Getting married is exciting, but it’s also a huge decision that shouldn’t be taken lightly.
If you’re eager to walk down the aisle, but unsure whether you’ve found the right person to do it with, ask yourself the following five questions before you agree to say “I do”.
1. What Does “Commitment” Mean to You?
Before you get married, it’s important that you discuss commitment with your partner. Make sure that it means the same thing for both of you.
If the two of you have different ideas of what a committed relationship entails, there is bound to be trouble on the horizon in your future marriage. What one person finds important may be inconsequential to the other and this can lead to frustration and hostility.
It is strongly advised that you talk it over with your prospective spouse, and make sure that you both have the same ideas regarding relationships and faithfulness. You might be disappointed by what you find out – but better now than after the wedding.
2. What Are Your Financial Habits?
Money is one of the top reasons for fights, arguments and acrimony in marriages and other relationships.
If saving is important to you, but he loves to spend, it can create a lot of hard feelings.

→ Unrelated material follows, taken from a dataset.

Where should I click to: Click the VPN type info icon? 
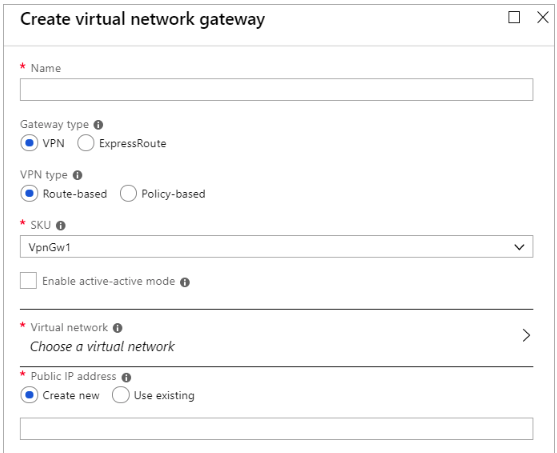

Make sure you understand each other’s money habits and try to find a way that you can meet in the middle. A financial adviser may be able to help you come up with a way to share expenses that is fair to both of you and helps you avoid the power struggles.
3. How Close Will You Be With Family and Friends?
He may want to spend all his time with you, but you might love having your Friday night out with the girls. Or maybe he finds it important to always have Sunday lunch at Mom’s house, while you’d prefer to spend Sundays just the two of you at home or at the park.
These are things that you need to know before you tie the knot. They are the kinds of differences in opinion that can have quite a negative impact on your marital bliss.
You should also talk about the importance of holidays with the family and how often you’ll need to visit the parents.
You may also want to discuss any family members with mental illness or addiction problems, as these things sometimes have a way of interfering in your life.
4. How Do You Both Handle Stress?
How you deal with your own stress and anger is one thing you need to be aware of. But how will you react when it’s your partner who is stressed out or angry?
The strongest relationships are built by couples who are able to support their partner through difficult times and empathize with their partner’s anger.
If you and your partner have a habit of feeding off each other’s stress, creating situations that are progressively more explosive, you need to work on your problem solving skills before you move in together. If not, the odds are your marriage won’t last.
5. How Do You Express Your Love?
We all have a need to know that we are loved. But each of us has different ways of showing our love to others.
He might feel like working hard and supporting his family makes it obvious that he loves you. Meanwhile, you may be feeling neglected because he never stops to give you a hug.
It’s vital to your relationship that you share those feelings. You should never feel that you’re being needy; the need for expressed love is universal.
When you’re both on the same page about showing and expressing your love, and both are ready to accept that love, you’ll know you’re ready for marriage.